Pixel coordinate grounding data
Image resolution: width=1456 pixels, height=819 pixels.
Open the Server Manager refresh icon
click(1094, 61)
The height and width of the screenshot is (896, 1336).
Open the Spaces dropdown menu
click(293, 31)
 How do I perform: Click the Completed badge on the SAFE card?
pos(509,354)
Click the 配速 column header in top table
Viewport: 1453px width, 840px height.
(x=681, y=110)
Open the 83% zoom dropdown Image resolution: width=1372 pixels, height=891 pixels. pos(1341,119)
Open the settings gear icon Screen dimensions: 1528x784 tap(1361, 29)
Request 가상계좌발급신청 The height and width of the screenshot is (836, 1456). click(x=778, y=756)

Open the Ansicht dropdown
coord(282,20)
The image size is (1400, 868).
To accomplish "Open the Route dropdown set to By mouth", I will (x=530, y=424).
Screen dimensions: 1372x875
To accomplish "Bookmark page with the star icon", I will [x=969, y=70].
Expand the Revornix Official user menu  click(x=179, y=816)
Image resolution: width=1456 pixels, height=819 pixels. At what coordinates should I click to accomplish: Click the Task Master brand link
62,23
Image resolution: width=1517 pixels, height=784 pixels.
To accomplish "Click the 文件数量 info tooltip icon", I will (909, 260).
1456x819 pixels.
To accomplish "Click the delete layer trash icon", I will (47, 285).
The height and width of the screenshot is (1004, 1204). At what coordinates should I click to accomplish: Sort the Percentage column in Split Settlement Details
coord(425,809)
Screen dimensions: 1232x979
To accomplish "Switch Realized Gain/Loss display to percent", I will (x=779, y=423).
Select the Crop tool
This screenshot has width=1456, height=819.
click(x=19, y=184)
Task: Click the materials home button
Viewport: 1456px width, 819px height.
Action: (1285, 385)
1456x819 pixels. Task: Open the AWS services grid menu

* [About this task]
Each line in the records above must be returned exactly as it stands.

* [Output for this task]
Image resolution: width=1456 pixels, height=819 pixels.
Open the Server Manager refresh icon
click(1094, 61)
The height and width of the screenshot is (896, 1336).
Open the Spaces dropdown menu
click(293, 31)
 How do I perform: Click the Completed badge on the SAFE card?
pos(509,354)
Click the 配速 column header in top table
Viewport: 1453px width, 840px height.
(x=681, y=110)
Open the 83% zoom dropdown Image resolution: width=1372 pixels, height=891 pixels. pos(1341,119)
Open the settings gear icon Screen dimensions: 1528x784 tap(1361, 29)
Request 가상계좌발급신청 The height and width of the screenshot is (836, 1456). click(x=778, y=756)

Open the Ansicht dropdown
coord(282,20)
The image size is (1400, 868).
To accomplish "Open the Route dropdown set to By mouth", I will (x=530, y=424).
Screen dimensions: 1372x875
To accomplish "Bookmark page with the star icon", I will [x=969, y=70].
Expand the Revornix Official user menu  click(x=179, y=816)
Image resolution: width=1456 pixels, height=819 pixels. At what coordinates should I click to accomplish: Click the Task Master brand link
62,23
Image resolution: width=1517 pixels, height=784 pixels.
To accomplish "Click the 文件数量 info tooltip icon", I will (909, 260).
1456x819 pixels.
To accomplish "Click the delete layer trash icon", I will (47, 285).
The height and width of the screenshot is (1004, 1204). At what coordinates should I click to accomplish: Sort the Percentage column in Split Settlement Details
coord(425,809)
Screen dimensions: 1232x979
To accomplish "Switch Realized Gain/Loss display to percent", I will (x=779, y=423).
Select the Crop tool
This screenshot has width=1456, height=819.
click(x=19, y=184)
Task: Click the materials home button
Viewport: 1456px width, 819px height.
Action: (1285, 385)
1456x819 pixels. Task: Open the AWS services grid menu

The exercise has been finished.